Saturday, July 21, 2012

Kwame Nkrumah University of Science and Technology (KNUST)

Prof. Glover had recommended that, while in Kumasi, we visit the big university here, Kwame Nkrumah University of Science and Technology, where he taught for 30 years and was also the department head at one point. Without having a contact there to talk to, I was a bit hesitant as to whether it was worth going, as it's a bit out of the way... But in the end, it was tremendously worthwhile.

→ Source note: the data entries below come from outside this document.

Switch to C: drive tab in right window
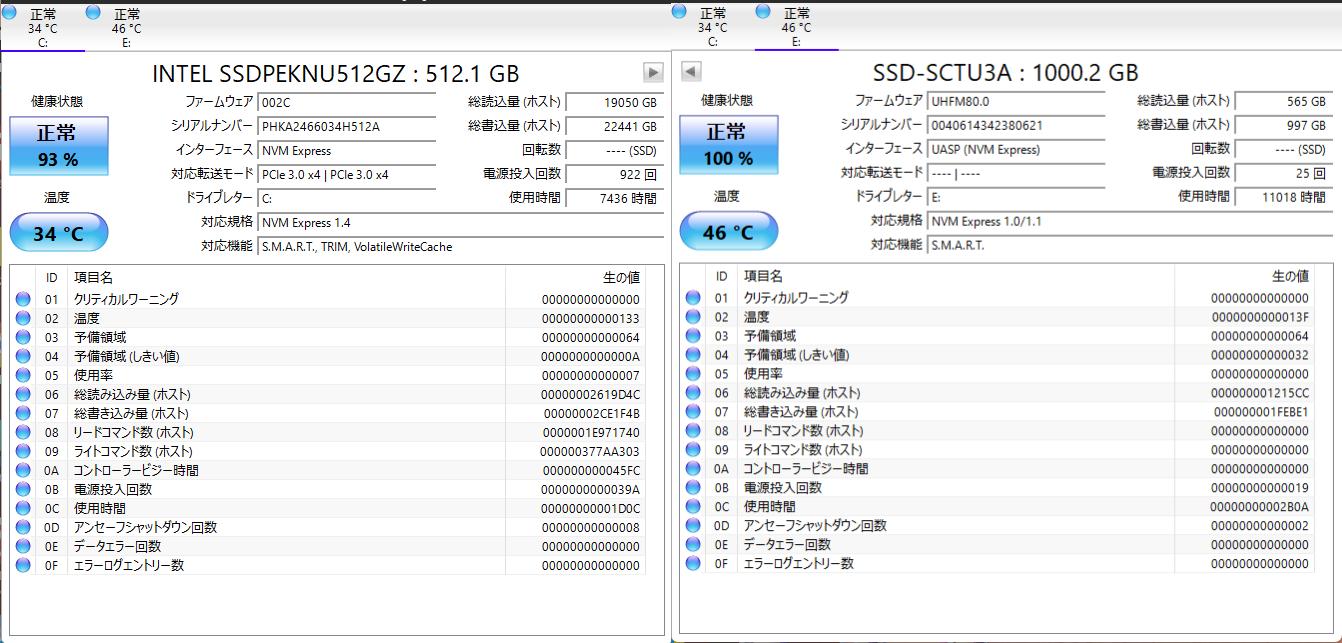 [x=712, y=27]
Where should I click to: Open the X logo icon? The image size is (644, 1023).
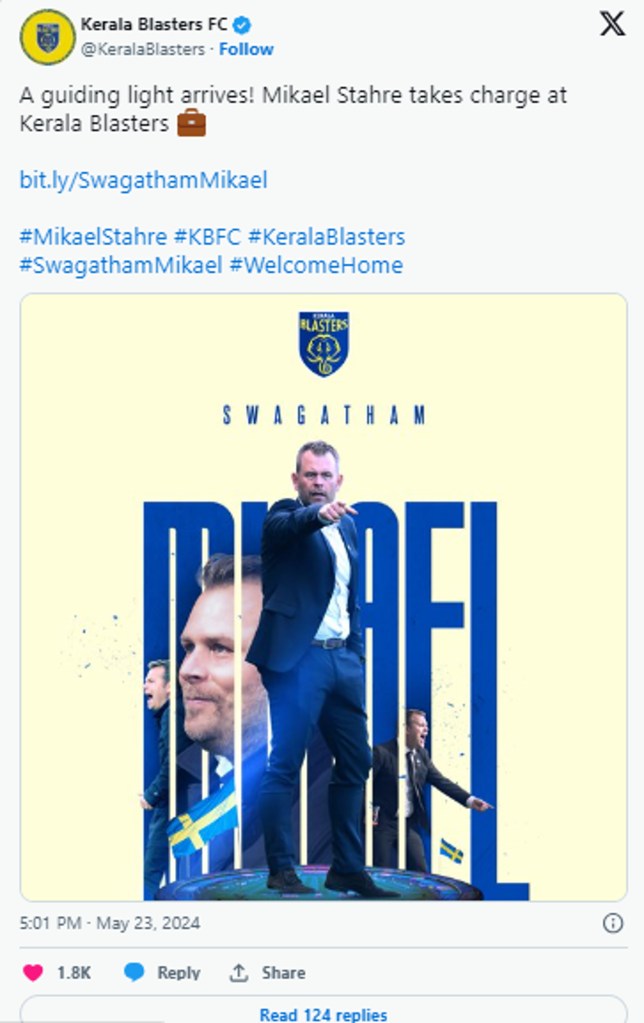612,23
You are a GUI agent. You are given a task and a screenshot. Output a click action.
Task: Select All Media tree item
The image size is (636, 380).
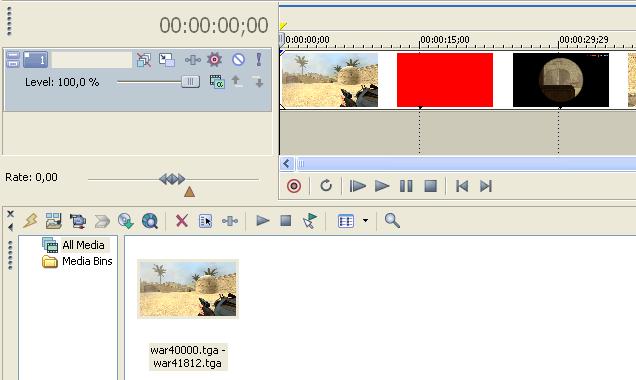(x=83, y=245)
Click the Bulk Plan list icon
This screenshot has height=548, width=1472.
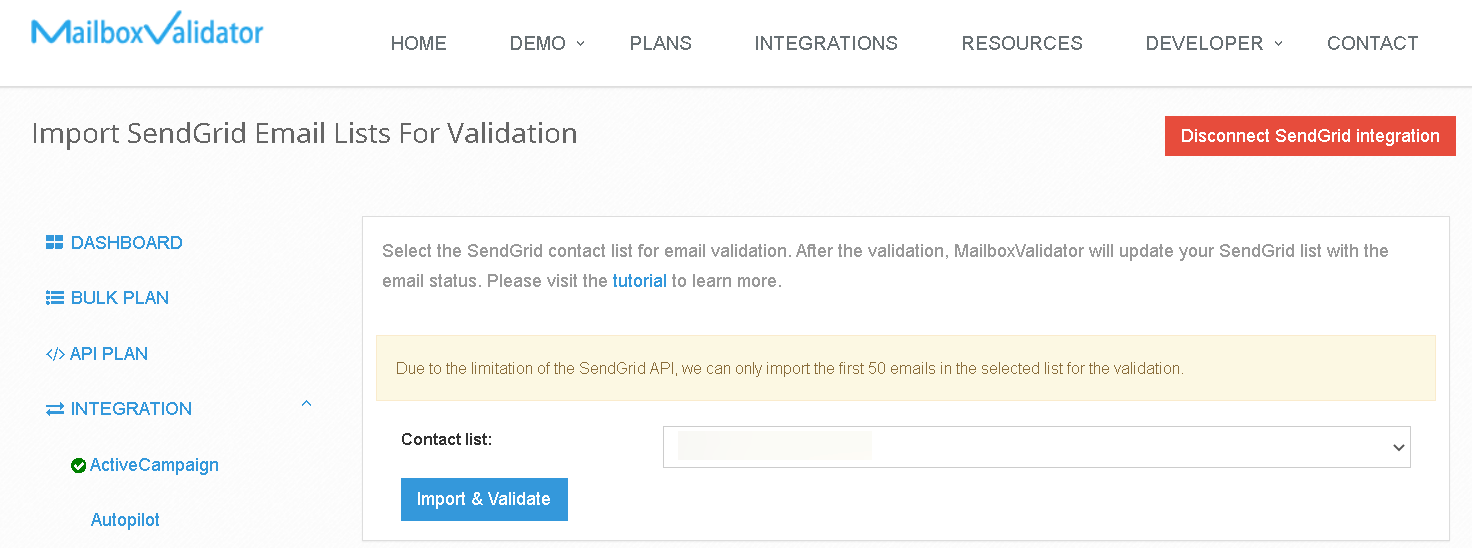click(55, 298)
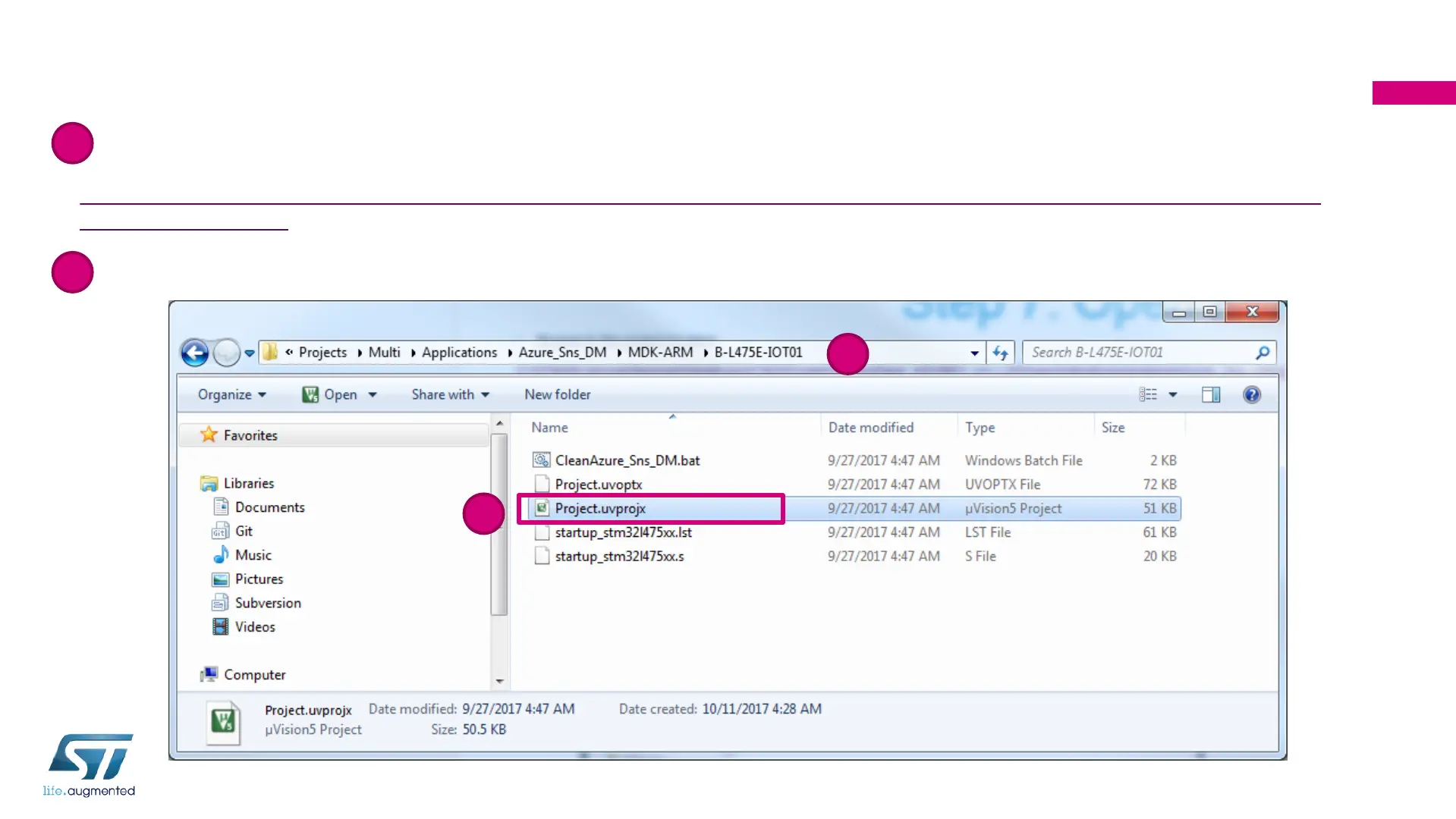Open the Documents library
The width and height of the screenshot is (1456, 819).
click(x=269, y=507)
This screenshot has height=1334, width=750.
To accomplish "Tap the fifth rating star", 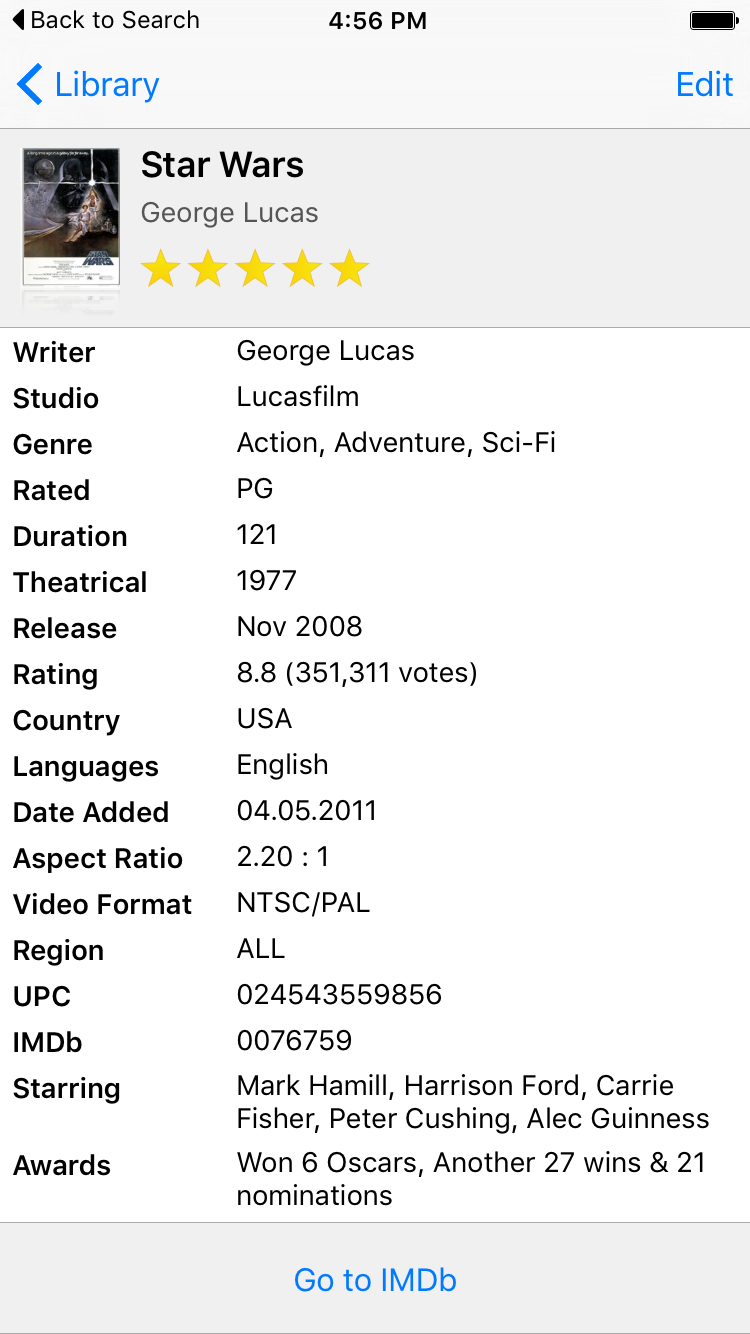I will click(x=349, y=269).
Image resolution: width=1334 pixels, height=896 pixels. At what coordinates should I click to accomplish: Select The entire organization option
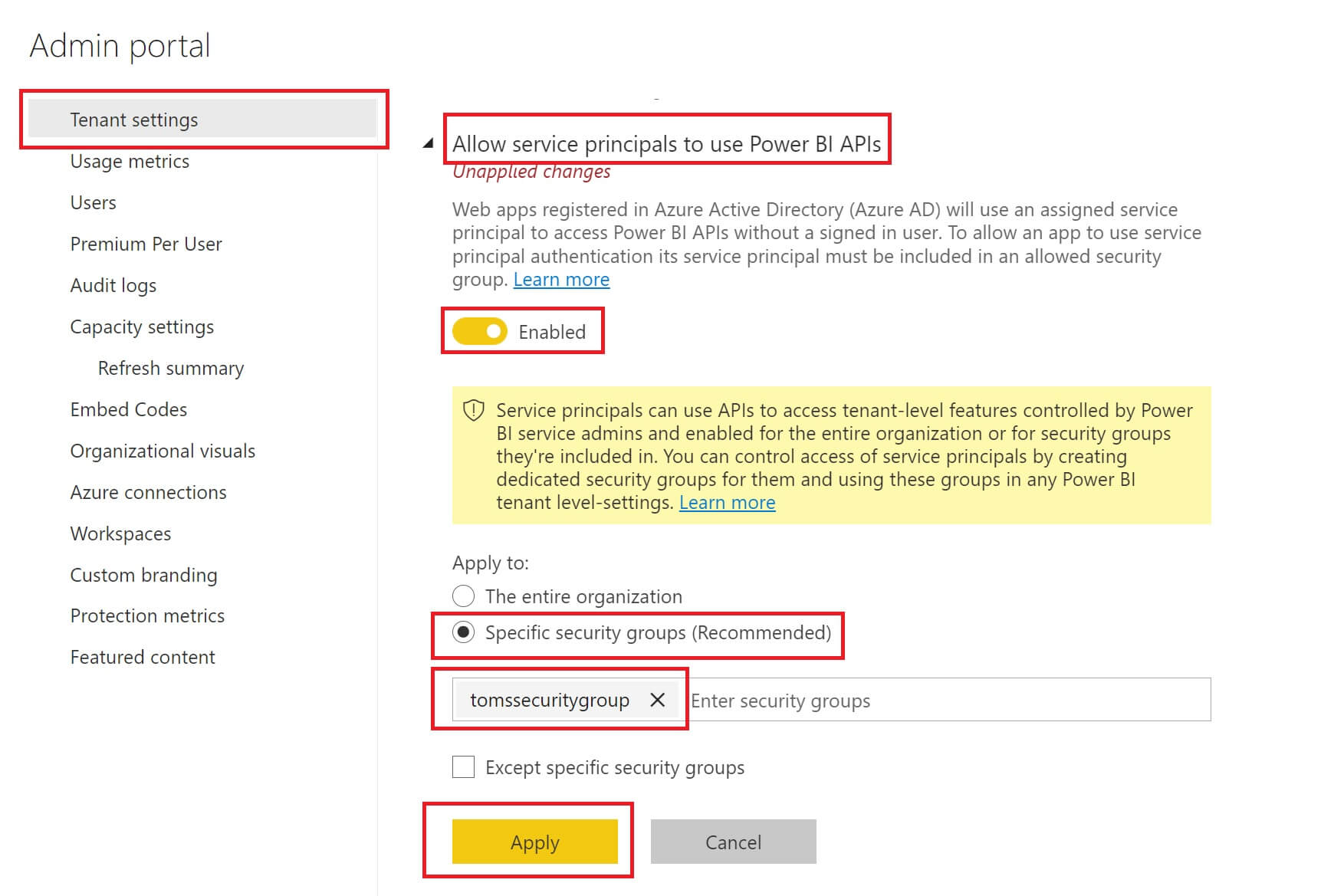click(x=463, y=596)
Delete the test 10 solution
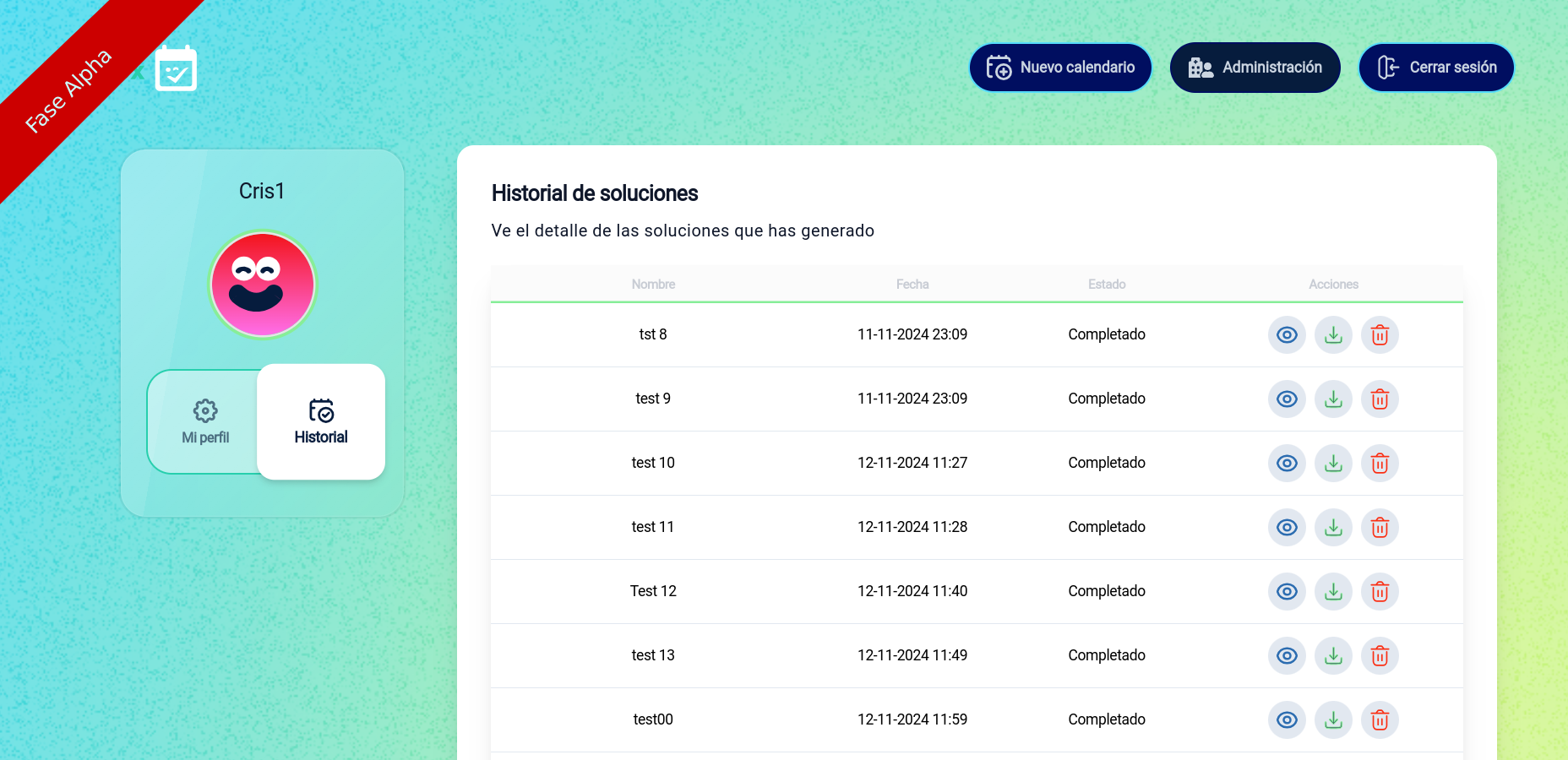 1380,464
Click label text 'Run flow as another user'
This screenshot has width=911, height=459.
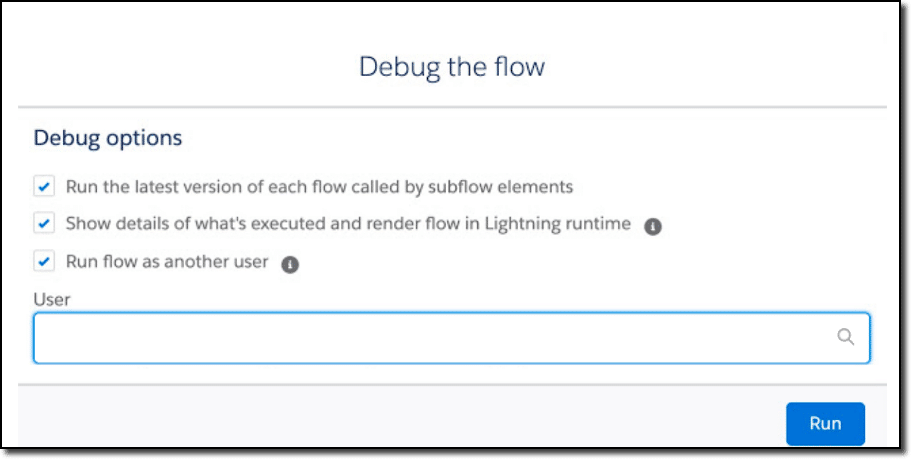[x=167, y=261]
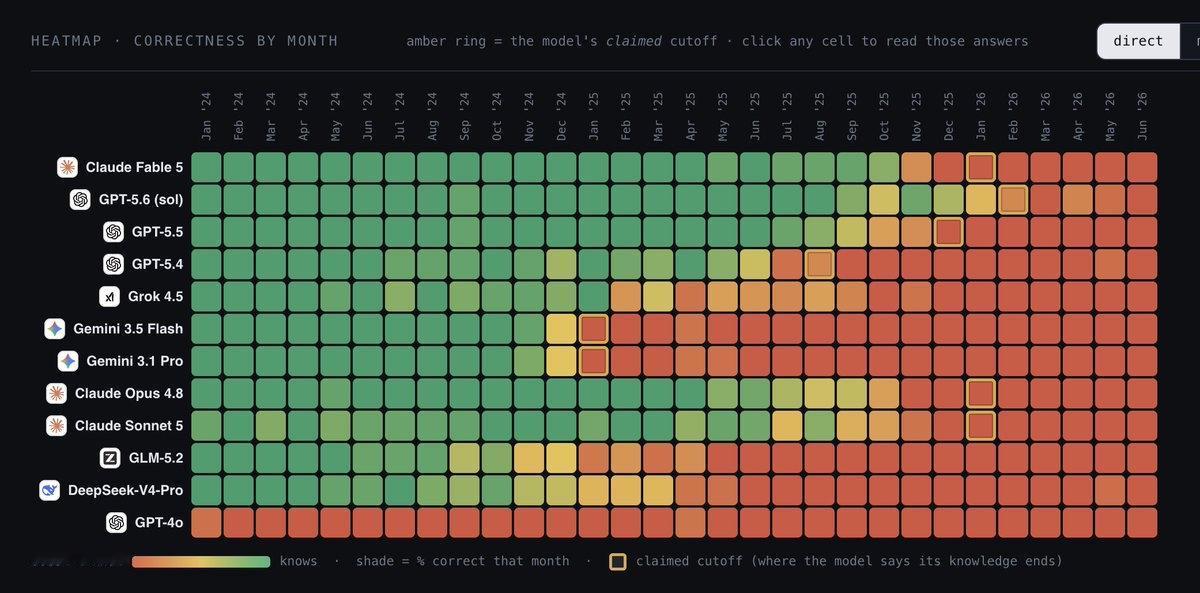
Task: Click the Gemini 3.5 Flash icon
Action: 55,328
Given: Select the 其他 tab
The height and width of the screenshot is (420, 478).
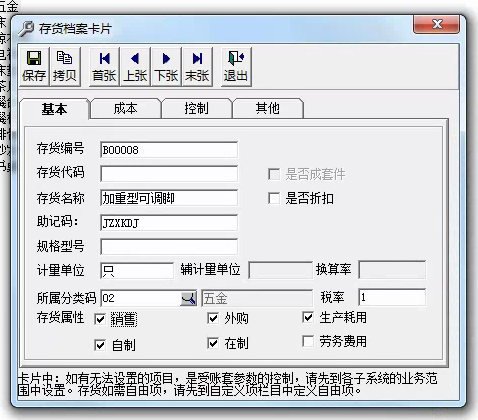Looking at the screenshot, I should click(268, 109).
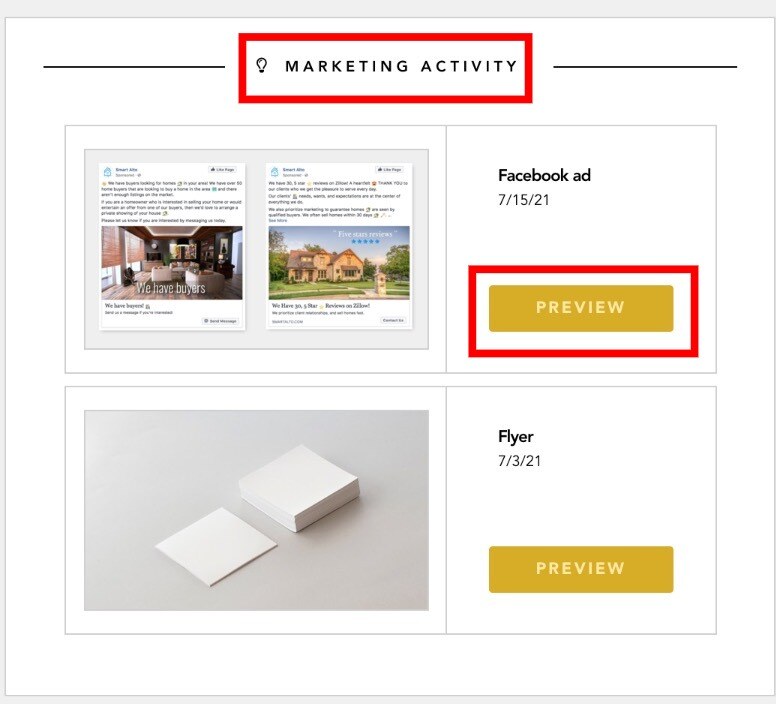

Luckily, our cab driver seemed to know the university quite well and was able to drop us right in front of the Fine Arts department (the campus seems huge & we would never have found it otherwise!) We saw a sign for the Office of the Dean of Fine Arts, so we went in, explained who we were and what I was doing in Ghana...and the Dean met with us right then! Dean Daniel Ohene-Adu was able to give us an overview of the different departments within Fine Arts and then introduced us to Nana Afia Opoku-Asare, the head of the Arts Education department. Our meeting meeting with Nana Afia was very interesting to learn more about KNUST's art teacher training program (which is strictly a graduate level program), how there are jobs for all graduates when they're done, and how the program helps students to learn to adapt and blend the traditional crafts with contemporary art to bring into their teaching in the classroom.

Nana Afia also connected us with BON, a colleague of hers and a widely-respected Ghanaian painter, with whom we are supposed to meet tomorrow afternoon. It's wonderful--I think traveling as a Fund for Teachers Fellow and telling people I'm a teacher from the States here on a grant to study Ghanaian art has given me opportunities and access to people I would not otherwise meet. People here have generally been extremely helpful and friendly, and they don't seem to be wrapped up in the sense of busy-ness that Americans get consumed with. This is not to say they're not busy--because they are; however, people here seem more willing to stop what they're doing to have a conversation with a visitor, even an unexpected visitor. It's quite refreshing.